New Delhi, Jan 1 (Inditop.com) Asserting that Pakistan controlled Gilgit-Baltistan was part of Jammu and Kashmir, India Friday said it was opposed to any move that changes the status of the disputed region.
“Any action to alter the status of any part of the territory under the illegal occupation of Pakistan has no legal basis whatsoever, and is completely unacceptable,” said external affairs ministry spokesperson Vishnu Prakash.
The official’s remarks came amid media reports quoting Gilgit-Baltistan’s newly elected first Chief Minister Mehdi Shah that the strategically vital region had become the fifth province of Pakistan after Islamabad allowed elections there.
Shah had said that Gilgit-Baltistan has “no connection to Kashmir”.
Objecting to Shah’s remarks, the Indian official said: “The entire state of Jammu and Kashmir is an integral part of India by virtue of its accession to India in 1947.”
Prakash said the Nov 12 assembly elections in Gilgit-Baltistan were aimed to conceal the rights abuses in the resource-rich territory, part of the erstwhile undivided Jammu and Kashmir.
“Pakistan’s actions regarding Gilgit-Baltistan in the past few months cannot camouflage its illegal occupation of part of Jammu and Kashmir, nor can they hide the denial of basic rights to the people in that part for the past six decades,” the spokesman said.

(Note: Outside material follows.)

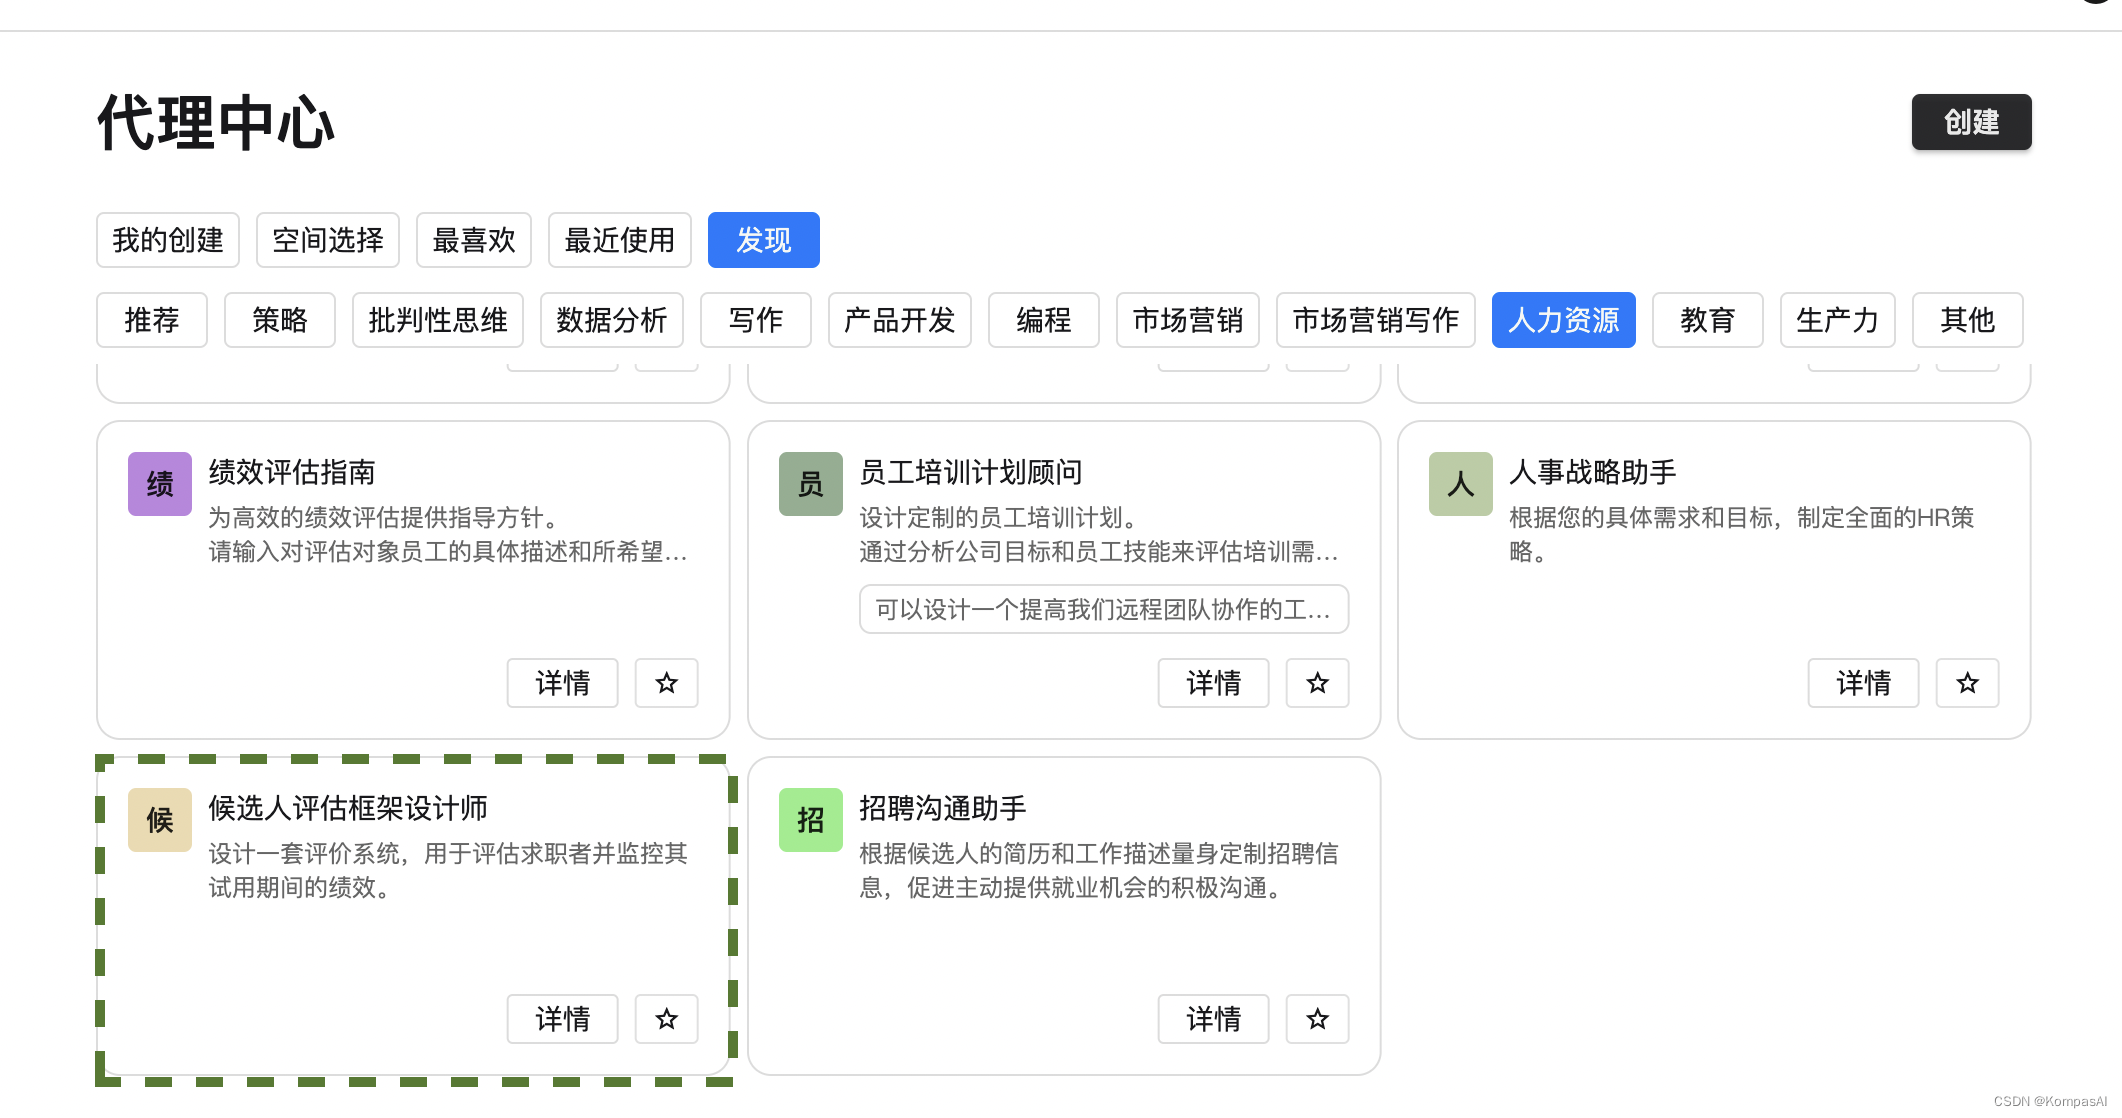
Task: Star the 人事战略助手 agent
Action: pos(1967,683)
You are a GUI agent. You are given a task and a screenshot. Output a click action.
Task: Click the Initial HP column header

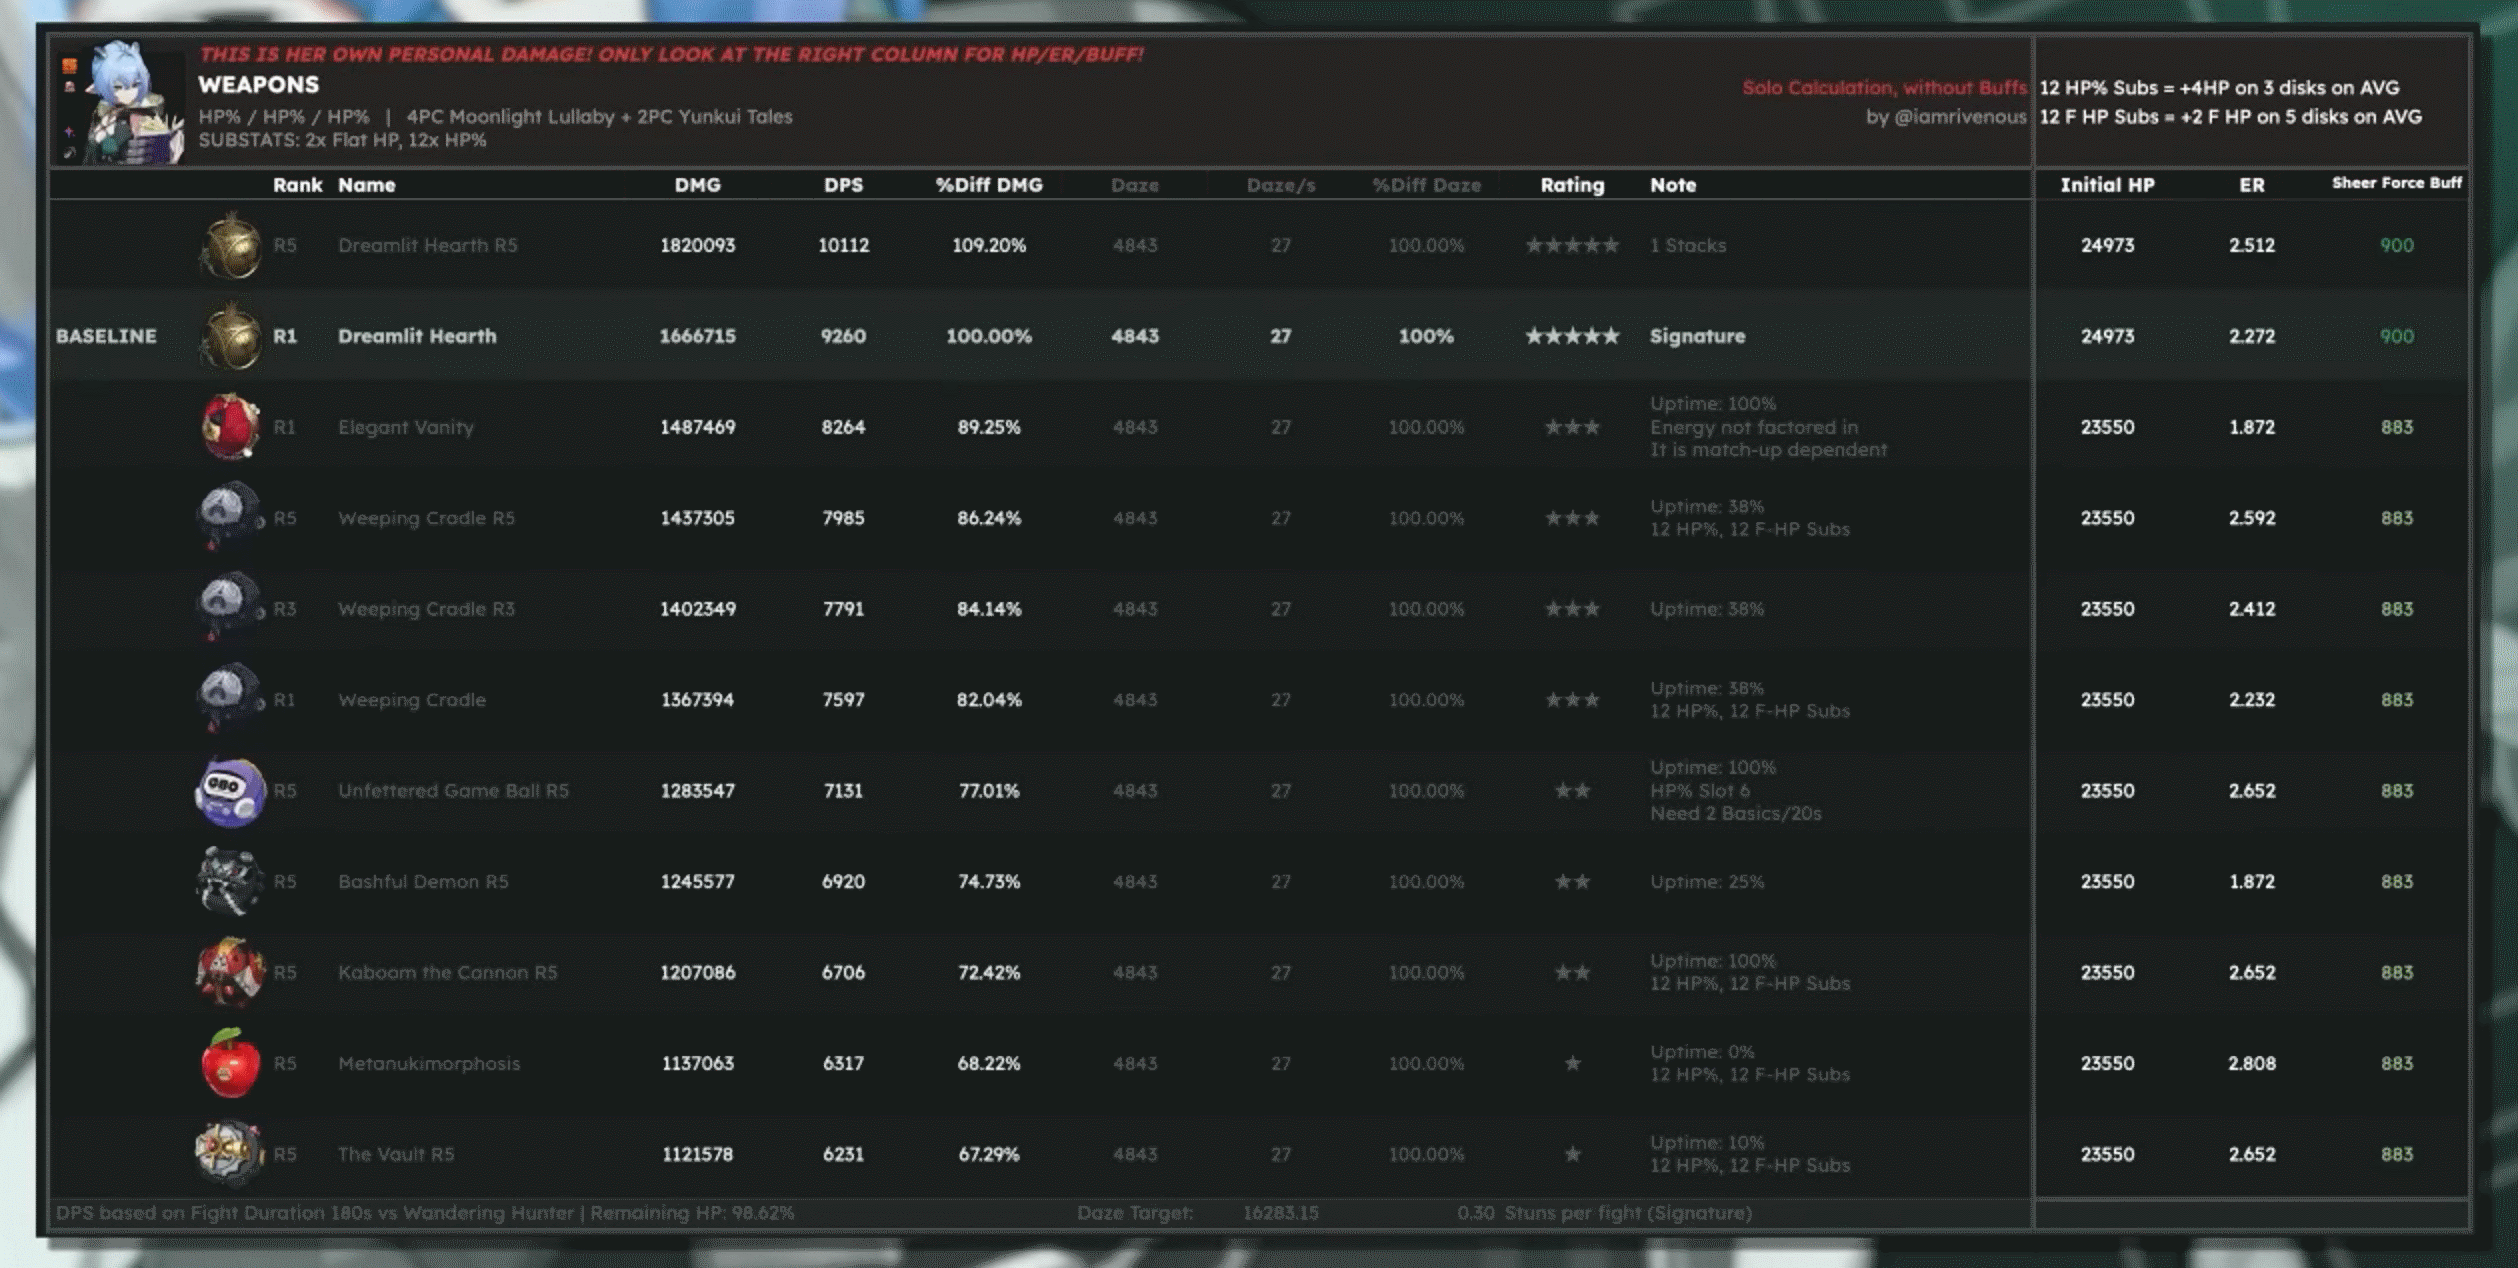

The elections for the first assembly in the region were conducted after the Pakistan cabinet in August approved the Gilgit-Baltistan Empowerment and Self Governance Order, 2009.
Also known as the Karakoram region, Gilgit-Baltistan has seen a separatist movement gaining momentum over the past few years amid alleged human rights violations, alarmingly low literacy levels, the absence of industry, deplorable road and communications links, poor energy sources and the lack of job opportunities that have fuelled the rebellion.
Nestled between lofty Himalayan mountains, the territory, which was once a major tourist expedition site, extends from Shinaki Kohistan to Chitral (in Pakistan) up to Tashkurgan (under Chinese occupation) and from Ladakh to Kargil in India.